Each image can be analysed in this manner with each image addressing the way in which the encyclopaedic text, and ultimately the viewer frames such notions as the cultural ‘other’, the natural world, industry and progress, or humankind. Within the scope of this article however, it is sufficient to say that the nine works displayed commendably present the beholder with (relevant) questions rather than answers, and are, mercifully, inviting works of art rather than items of impenetrable intellectualism. That said, it is possible to turn to the digital video aspect of the exhibition.

Encyclopaedias, owing to new research and revisionist studies, are constantly being outmoded. The prescriptive power of language and the myths we, often unwittingly, cultivate in speech, locate the subject and the speaker in terms of power. Just as an artist has the capacity to aestheticise and objectify their subject on a visual level, so too can language reduce the complex movements of people to simplified formulae. With this in mind, Chong’s digital video confronts linguistic pigeonholing and idiomatic assumptions.

Subject and Object is five minutes and it is silent. Words in a bold clear font scroll horizontally along the bottom of the otherwise black screen. These are short phrases from the encyclopaedia and they accompany the images in the main gallery. (The Blue Oyster has a separate A.V. room which links onto the main gallery and given this position, audiences are likely to have viewed at least a few of the images before entering).

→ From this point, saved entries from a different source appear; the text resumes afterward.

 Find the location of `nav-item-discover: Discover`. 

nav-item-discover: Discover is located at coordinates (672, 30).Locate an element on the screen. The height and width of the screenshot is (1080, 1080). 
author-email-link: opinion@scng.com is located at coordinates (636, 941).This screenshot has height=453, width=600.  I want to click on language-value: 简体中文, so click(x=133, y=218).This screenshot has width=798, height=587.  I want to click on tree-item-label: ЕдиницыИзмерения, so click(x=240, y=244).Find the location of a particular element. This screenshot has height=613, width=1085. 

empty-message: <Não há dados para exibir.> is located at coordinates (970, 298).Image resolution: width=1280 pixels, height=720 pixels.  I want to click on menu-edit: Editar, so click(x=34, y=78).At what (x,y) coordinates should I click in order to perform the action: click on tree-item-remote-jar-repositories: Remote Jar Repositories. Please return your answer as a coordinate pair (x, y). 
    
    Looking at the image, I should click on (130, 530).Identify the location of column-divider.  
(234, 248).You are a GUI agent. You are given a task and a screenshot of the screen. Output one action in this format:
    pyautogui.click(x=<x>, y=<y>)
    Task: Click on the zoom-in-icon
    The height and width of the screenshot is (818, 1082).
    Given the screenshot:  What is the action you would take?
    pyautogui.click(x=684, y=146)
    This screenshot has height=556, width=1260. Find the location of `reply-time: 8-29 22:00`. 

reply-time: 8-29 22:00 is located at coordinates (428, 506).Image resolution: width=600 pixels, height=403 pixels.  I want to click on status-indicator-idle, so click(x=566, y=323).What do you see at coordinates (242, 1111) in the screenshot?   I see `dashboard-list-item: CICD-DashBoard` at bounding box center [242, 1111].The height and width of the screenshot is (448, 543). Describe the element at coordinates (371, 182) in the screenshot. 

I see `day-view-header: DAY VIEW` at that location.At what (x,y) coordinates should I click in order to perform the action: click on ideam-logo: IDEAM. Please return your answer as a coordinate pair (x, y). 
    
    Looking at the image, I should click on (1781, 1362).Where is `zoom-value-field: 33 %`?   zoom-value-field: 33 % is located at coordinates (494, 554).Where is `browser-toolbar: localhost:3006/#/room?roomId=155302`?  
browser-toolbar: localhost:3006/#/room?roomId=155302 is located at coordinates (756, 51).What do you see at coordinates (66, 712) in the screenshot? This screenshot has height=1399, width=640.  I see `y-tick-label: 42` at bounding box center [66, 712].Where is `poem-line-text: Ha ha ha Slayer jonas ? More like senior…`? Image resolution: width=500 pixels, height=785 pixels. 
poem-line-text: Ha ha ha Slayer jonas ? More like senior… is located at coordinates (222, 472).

This is significant because the phrases give voice to the illustrations whilst establishing, or confirming, the inherent post-structuralist angle of the exhibition. The viewer looks through the shapes of the scrolling letters to catch glimpses of the images from the main exhibition. This underscores, in a most literal manner, the way that language frames perception whilst at the same time stressing how cultural myths represent and objectify the world around them. In more specific terms, the video reads as something of a cautionary tale. It tacitly reminds us that that the contents and categories of encyclopaedic texts are theoretical guides only; they are in flux and they are not universal.

When all is said and done, the reader should not depart in the belief that Enkyklios (or Pedagogical Experiments) is exceptionally sceptical, excessively intellectual, or saturated in cultural doubt and mutiny. The space is calm and engaging, and the exhibition without expectation or agenda. It is a display of words and ideas that will resonate with those who grew up thumbing through encyclopaedic tomes, slowly absorbing ideas about the world while developing a sense of their position in relation to it.

Chong has produced aesthetically pleasing, heavily considered images, which simultaneously delight and defy the beholder. Layered media reflects layered content and iconographic ambiguities invite dialogue and exploration. By questioning the means through which cultural mythology affects our being, the artist invites the viewer to go around this exhibition and back again, seeking the compound ways that they relate to the encyclopaedic paradigms displayed.